New Cloud Native Application Protection Platform (CNAPP) Capabilities:

CrowdStrike integrated its Asset Graph into Falcon Horizon and other cloud security modules. This allows for singular, simplistic visualization of a company’s entire cloud environment. With that view, CrowdStrike will offer Cloud Infrastructure Entitlement Management (CIEM). This is basically a fancy term for a condensed view of authorizations and configurations (AKA who is allowed to view and utilize what) to proactively prevent threats in the cloud. This is no longer just an endpoint company… and far from it.

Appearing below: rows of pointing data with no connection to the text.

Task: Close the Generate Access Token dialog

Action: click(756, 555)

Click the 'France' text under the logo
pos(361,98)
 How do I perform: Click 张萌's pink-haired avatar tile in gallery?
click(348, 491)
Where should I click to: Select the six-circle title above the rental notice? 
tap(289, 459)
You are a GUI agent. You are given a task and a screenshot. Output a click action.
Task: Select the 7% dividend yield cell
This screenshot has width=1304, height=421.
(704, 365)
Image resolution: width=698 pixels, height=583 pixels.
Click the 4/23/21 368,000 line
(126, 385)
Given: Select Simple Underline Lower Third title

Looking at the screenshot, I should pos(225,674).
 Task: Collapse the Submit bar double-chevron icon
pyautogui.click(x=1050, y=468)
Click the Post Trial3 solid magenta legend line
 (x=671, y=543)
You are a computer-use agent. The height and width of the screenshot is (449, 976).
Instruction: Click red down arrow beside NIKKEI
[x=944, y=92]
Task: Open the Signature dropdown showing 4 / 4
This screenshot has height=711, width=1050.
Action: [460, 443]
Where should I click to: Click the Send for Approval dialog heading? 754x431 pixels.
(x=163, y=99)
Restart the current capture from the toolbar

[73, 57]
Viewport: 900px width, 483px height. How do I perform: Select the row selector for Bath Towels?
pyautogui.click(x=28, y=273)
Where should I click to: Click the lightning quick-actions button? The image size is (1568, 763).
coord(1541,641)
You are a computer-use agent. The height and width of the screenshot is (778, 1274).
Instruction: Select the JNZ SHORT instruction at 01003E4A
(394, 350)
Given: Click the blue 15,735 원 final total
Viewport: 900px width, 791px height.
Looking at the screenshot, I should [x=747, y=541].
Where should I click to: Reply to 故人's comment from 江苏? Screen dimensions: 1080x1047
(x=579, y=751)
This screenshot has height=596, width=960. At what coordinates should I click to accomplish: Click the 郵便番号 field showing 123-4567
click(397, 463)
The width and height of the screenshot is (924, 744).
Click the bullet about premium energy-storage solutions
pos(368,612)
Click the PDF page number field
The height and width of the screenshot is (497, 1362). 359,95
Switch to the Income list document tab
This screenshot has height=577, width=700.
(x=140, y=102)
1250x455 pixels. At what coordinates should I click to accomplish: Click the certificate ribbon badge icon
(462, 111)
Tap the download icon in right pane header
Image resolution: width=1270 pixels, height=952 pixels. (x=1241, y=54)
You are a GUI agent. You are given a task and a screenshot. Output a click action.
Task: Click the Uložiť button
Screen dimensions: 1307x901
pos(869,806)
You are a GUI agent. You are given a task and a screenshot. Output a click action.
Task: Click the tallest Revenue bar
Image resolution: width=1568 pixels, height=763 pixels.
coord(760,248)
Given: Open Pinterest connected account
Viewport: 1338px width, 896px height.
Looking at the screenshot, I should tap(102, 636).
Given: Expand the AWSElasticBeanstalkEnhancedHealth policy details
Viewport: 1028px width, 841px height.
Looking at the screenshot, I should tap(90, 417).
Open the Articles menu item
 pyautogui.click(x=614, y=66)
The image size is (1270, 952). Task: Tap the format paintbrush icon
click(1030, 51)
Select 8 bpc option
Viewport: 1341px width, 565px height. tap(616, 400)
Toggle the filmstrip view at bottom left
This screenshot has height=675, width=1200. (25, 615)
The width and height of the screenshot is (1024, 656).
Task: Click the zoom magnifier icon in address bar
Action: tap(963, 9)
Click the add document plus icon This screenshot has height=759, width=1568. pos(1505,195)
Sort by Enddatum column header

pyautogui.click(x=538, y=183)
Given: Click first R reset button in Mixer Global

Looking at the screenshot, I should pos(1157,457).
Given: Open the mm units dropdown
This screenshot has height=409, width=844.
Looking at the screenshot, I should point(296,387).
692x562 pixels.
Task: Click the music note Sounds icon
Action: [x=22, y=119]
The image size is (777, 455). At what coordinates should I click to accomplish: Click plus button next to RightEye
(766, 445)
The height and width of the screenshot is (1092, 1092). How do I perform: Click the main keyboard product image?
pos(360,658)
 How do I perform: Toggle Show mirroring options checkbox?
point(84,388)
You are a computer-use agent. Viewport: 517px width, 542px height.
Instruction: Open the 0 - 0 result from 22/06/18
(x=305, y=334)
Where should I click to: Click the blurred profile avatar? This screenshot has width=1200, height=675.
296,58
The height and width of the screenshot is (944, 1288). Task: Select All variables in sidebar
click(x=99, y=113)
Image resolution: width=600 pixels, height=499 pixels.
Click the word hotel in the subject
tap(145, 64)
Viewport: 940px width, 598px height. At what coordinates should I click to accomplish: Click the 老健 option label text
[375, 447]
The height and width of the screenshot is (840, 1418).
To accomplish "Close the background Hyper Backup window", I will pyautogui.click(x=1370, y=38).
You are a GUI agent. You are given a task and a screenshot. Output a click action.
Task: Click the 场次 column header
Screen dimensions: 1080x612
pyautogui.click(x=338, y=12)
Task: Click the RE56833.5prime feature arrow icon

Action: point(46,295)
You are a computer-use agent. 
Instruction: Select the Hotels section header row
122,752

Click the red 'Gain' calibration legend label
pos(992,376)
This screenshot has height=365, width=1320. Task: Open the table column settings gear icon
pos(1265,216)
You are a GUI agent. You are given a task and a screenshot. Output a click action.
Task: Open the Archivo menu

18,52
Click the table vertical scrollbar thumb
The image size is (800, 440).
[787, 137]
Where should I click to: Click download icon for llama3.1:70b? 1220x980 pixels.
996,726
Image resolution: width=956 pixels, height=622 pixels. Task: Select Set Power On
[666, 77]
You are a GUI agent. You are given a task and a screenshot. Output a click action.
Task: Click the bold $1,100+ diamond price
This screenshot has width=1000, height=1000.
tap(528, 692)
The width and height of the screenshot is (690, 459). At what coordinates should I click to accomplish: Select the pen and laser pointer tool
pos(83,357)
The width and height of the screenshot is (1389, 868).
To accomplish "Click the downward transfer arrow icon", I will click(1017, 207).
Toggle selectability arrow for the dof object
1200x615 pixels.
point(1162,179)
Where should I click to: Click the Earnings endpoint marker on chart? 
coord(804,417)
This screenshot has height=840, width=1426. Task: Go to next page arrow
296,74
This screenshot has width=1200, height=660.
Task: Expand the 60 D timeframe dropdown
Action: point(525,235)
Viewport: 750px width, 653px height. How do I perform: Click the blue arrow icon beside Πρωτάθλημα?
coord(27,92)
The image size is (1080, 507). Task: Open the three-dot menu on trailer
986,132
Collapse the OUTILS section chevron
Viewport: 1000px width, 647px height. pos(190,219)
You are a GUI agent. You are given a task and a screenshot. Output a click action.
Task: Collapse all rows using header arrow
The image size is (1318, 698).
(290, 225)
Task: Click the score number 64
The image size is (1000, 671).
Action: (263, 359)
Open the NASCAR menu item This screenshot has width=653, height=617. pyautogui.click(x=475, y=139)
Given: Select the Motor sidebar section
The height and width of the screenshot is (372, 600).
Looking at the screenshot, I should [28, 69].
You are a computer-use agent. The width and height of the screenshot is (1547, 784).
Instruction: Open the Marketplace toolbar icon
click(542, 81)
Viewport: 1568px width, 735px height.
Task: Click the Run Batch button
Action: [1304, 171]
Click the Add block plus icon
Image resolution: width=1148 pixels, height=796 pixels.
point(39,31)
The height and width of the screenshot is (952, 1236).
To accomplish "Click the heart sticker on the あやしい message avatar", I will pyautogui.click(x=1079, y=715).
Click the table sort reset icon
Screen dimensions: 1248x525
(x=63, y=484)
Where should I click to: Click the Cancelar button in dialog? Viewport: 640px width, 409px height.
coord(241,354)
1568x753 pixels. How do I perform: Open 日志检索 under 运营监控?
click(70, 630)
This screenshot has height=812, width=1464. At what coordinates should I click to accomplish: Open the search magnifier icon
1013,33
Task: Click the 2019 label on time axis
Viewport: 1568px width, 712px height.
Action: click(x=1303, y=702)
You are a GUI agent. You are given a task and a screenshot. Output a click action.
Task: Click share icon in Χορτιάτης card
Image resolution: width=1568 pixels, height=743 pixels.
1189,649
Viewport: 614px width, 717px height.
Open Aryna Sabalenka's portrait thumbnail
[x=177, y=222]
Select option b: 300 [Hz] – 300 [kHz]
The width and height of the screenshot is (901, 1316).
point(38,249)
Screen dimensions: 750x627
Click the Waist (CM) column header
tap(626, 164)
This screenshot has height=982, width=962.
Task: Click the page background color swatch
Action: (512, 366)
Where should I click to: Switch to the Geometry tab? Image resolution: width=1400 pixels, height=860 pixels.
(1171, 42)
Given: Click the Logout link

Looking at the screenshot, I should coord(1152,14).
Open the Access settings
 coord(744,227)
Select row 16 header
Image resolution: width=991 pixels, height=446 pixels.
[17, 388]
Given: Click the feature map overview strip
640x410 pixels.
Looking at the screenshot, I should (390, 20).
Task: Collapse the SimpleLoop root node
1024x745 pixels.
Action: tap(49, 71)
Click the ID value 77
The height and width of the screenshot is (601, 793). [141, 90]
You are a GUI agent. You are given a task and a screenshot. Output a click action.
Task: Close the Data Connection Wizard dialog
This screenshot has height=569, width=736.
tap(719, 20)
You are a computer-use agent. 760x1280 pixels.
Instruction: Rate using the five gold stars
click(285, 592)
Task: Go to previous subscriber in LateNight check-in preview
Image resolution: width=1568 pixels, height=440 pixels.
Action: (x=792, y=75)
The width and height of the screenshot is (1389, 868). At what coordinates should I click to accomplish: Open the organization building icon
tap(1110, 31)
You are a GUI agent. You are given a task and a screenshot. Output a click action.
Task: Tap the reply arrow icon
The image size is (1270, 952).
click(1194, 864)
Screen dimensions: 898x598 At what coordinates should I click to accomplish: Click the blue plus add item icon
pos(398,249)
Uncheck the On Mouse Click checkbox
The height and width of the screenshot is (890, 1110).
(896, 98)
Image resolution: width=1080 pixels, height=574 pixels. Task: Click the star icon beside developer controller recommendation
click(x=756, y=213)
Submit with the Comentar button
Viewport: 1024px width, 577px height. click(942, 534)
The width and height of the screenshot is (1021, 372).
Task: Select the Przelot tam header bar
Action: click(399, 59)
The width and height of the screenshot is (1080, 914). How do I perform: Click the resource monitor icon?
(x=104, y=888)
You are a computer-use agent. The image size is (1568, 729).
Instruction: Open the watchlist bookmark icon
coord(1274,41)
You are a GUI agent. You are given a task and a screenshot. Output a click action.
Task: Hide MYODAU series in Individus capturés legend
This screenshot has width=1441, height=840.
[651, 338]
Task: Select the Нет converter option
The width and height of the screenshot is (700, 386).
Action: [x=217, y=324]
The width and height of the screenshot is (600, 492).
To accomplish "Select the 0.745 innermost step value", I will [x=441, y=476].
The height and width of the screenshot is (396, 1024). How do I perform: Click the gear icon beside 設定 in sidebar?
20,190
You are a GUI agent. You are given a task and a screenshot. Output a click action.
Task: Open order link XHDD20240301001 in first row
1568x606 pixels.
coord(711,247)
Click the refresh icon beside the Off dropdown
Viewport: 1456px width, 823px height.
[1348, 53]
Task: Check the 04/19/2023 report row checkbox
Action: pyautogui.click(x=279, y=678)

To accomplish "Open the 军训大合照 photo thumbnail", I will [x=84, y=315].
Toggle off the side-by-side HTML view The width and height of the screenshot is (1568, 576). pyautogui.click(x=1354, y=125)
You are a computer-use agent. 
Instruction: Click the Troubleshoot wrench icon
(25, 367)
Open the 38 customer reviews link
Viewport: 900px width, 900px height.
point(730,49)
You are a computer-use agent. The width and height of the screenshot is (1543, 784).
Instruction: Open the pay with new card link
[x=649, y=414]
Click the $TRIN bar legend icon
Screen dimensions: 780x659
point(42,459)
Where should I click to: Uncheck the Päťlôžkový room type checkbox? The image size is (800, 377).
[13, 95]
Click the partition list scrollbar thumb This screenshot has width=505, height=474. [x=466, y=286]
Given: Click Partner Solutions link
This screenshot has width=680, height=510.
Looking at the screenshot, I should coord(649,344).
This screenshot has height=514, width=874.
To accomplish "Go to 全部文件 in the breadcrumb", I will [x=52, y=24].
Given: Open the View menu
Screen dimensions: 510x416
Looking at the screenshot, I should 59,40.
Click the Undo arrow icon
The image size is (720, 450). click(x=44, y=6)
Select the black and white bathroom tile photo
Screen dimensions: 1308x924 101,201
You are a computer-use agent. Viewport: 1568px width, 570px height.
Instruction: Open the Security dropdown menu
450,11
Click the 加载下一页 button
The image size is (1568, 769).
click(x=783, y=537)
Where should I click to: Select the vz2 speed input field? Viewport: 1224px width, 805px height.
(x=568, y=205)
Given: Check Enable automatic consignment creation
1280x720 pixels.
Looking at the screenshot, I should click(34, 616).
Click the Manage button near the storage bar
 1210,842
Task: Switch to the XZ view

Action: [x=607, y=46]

Existing cloud competition “generally lacks identity and access controls and uses manual methods to ensure a least privilege approach” according to Chief Product Officer Amol Kulkarni. This automates least privilege and comes with a one-click remediation features that “stands out amongst new offerings” according to IDC VP Frank Dickson. IDC is an independent research organization which has to be careful about showing bias towards a single company. This was a big statement.